Les proches aidants pourront aussi être vaccinés en même temps que la personne qu'ils accompagnent au quotidien.

Martine Quessy applaudit la décision de faire vacciner les proches aidants, précisant que ça va éviter aux parents de devoir faire garder leur enfant lorsqu’ils devront se rendre en clinique pour recevoir le vaccin.

C’est très bien pensé pour éviter l’épuisement de nos familles.

Une citation de :Martine Quessy, directrice d’Autisme Mauricie

Plusieurs organismes faisaient pression sur le gouvernement depuis plusieurs mois.

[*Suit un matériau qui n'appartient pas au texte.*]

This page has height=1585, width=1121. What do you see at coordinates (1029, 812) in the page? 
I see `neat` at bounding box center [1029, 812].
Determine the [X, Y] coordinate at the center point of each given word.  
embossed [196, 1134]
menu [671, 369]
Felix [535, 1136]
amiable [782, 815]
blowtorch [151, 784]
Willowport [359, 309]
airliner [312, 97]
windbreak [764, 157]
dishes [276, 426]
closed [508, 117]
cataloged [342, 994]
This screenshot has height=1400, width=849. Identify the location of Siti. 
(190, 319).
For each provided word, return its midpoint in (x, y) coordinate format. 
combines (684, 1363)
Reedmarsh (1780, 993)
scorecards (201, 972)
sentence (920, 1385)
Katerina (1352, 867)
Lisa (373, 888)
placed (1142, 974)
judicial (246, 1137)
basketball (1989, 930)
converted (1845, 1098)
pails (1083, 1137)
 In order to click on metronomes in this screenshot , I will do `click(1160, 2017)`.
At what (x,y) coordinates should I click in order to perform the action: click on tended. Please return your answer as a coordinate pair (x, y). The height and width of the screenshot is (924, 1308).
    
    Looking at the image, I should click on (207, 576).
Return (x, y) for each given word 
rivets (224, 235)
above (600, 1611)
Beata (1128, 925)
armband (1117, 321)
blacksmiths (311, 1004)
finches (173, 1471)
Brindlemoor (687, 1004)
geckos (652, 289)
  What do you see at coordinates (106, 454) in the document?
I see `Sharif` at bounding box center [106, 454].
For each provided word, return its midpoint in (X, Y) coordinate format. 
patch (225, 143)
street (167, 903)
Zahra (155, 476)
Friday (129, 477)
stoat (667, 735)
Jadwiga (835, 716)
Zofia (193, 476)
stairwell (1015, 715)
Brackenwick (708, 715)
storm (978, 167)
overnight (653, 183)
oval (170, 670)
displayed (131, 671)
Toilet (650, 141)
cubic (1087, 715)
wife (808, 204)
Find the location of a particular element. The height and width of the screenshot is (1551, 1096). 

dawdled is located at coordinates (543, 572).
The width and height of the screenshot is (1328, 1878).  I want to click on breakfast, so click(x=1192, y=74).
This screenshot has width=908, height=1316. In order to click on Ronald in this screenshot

Ils estimaient que les personnes handicapées évitaient de sortir de chez elles de peur de contracter la COVID-19, alors que la majorité de la population avait notamment repris les sorties au restaurant et d’autres activités sociales.

Les défenseurs des personnes handicapées ont aussi maintes fois répété que cette catégorie de population est plus vulnérable à la COVID-19.

Je pense qu’il y a sûrement beaucoup de proches et de personnes qui sont aussi émus que je le suis en ce moment d’avoir cette excellente nouvelle-là, affirme Martin Caouette, professeur titulaire de la Chaire de recherche autodétermination et handicap à l’Université du Québec à Trois-Rivières.

Même si le ministre de la Santé et des Services sociaux Christian Dubé a indiqué que la disponibilité de nouvelles doses de vaccin permet d’ouvrir la vaccination à ce groupe, Martin Caouette croit que la mise en demeure envoyée au gouvernement du Québec par des proches de personnes handicapées aurait accéléré les choses.

L’expert juge que le risque de contracter la COVID-19 et d’en subir des complications est plus grand pour les personnes handicapées, selon la nature de leur handicap. Il souligne aussi la difficulté de ce groupe à accéder à des soins de santé.

C’est une inégalité qui était là de reléguer au dernier rang, c’est-à-dire au même rang que la population générale, [une inégalité] qui heureusement vient d’être corrigée par le ministre, se réjouit-il.